§ TASK PROMPT
Extend the write-up below on building a custom analysis to find Heartbleed-like vulnerabilities, starting right after its final sentence.

§ EXCERPT

--- START ---

Developing a custom analysis to find Heartbleed-like security vulnerabilities

The Heartbleed bug affecting OpenSSL is a classic example of a bounds-checking vulnerability where data is read from beyond a buffer’s boundary due to missing input validation.

In this particular case, there are two vulnerable buffer reads. One of them is in file t1_lib.c and looks like this:

memcpy(bp, pl, payload);

Here, pl is a pointer variable that points into the data field of an ssl3_record_st struct, and payload is an integer variable containing a value read from that same buffer. The length of the data buffer is recorded in the length field of the same struct, but payload is not checked against this field, allowing an attacker to read beyond the boundary of the buffer by providing an artificially large value for payload.

In security terms, payload is tainted since it is read from untrusted input and not verified. There are many general-purpose security analyses that try to find cases such as this one where tainted values are used in sensitive positions such as a memcpy, but in the case of Heartbleed the dataflow involved in determining that payload ultimately stems from user input is quite difficult to track, and we are not aware of any off-the-shelf security analysis that would find the Heartbleed bug. (In response to the discovery of Heartbleed, Coverity extended their taint analysis to consider byte swapping operations as taint sources. Since reading payload from the buffer involves such an operation, their analysis can now find the vulnerability, which it previously was not able to do.)

--- END ---

§ DATA RECORDS
--- START ---

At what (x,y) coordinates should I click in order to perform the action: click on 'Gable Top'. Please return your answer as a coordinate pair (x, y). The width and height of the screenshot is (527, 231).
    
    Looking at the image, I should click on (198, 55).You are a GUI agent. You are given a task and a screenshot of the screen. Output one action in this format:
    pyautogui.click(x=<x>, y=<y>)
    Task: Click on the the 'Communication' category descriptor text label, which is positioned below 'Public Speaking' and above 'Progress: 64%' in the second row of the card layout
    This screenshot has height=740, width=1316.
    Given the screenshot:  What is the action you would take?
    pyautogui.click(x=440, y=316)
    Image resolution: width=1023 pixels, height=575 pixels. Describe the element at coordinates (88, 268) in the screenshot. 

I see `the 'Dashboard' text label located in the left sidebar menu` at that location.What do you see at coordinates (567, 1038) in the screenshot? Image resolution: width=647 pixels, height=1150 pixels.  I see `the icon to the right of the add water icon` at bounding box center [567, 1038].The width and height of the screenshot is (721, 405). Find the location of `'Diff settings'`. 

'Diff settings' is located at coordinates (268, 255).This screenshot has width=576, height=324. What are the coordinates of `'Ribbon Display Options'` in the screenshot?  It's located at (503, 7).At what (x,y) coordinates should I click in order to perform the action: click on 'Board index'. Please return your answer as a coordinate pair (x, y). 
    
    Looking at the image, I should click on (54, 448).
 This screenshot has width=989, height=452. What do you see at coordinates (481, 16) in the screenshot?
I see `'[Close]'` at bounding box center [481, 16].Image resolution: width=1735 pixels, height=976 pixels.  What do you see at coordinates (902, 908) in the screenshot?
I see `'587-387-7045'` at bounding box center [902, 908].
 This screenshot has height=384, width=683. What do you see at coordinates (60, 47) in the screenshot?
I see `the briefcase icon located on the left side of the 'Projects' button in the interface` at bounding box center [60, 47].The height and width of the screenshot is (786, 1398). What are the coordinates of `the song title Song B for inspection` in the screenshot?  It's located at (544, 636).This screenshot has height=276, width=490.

--- END ---

§ FINAL RESULT
Where general-purpose analyses fail, a domain-specific analysis is called for. In this example, we will show how to implement an analysis for spotting the pattern leading to the Heartbleed vulnerability in just a few lines of Semmle QL, and then generalize it to identify similar problematic patterns. While such a domain-specific analysis is generally of little use in identifying new, unknown vulnerabilities, it can be extremely useful in checking for additional instances of a known vulnerability.

Starting small

To begin with, let us write a QL query that identifies the concrete pattern explained above. That is, the query should find calls to memcpy where:

  1. The source of the copy operation (that is, the second argument to memcpy) is a pointer into the data buffer of an ssl3_record_st struct
  2. The length of the copy operation (that is, the third argument to memcpy) has not been compared to the length field of any ssl3_record_st struct

Approaching this task step-by-step, we start by writing a query that finds calls to memcpy:

import default

from FunctionCall fc
where fc.getTarget().getName().matches("%memcpy%")
select fc

Note that our definition of what constitutes a call to memcpy is quite generous: any call to a function whose name contains the string memcpy will do. This is because in some environments memcpy may be a macro resolving to an underlying function with a more complicated name.

On an unpatched version of OpenSSL, this query finds 594 results, among them the two calls that we are interested in.

Next, we want to improve our query to return only those calls where the second argument points into the data field of an ssl3_record_st struct. A simple idea would be to try the following:

import default
 
from FunctionCall fc, Struct ssl3_record_st, Field data
where fc.getTarget().getName().matches("%memcpy%") and
      ssl3_record_st.hasName("ssl3_record_st") and
      data = ssl3_record_st.getAField() and data.hasName("data") and
      fc.getArgument(1) = data.getAnAccess()
select fc

We introduce a new variable ssl3_record_st representing the struct we are interested in and a field data representing its field of the same name. The additional conditions in the where clause simply bind these variables and make sure that the second argument of fc is a variable access referencing the data field.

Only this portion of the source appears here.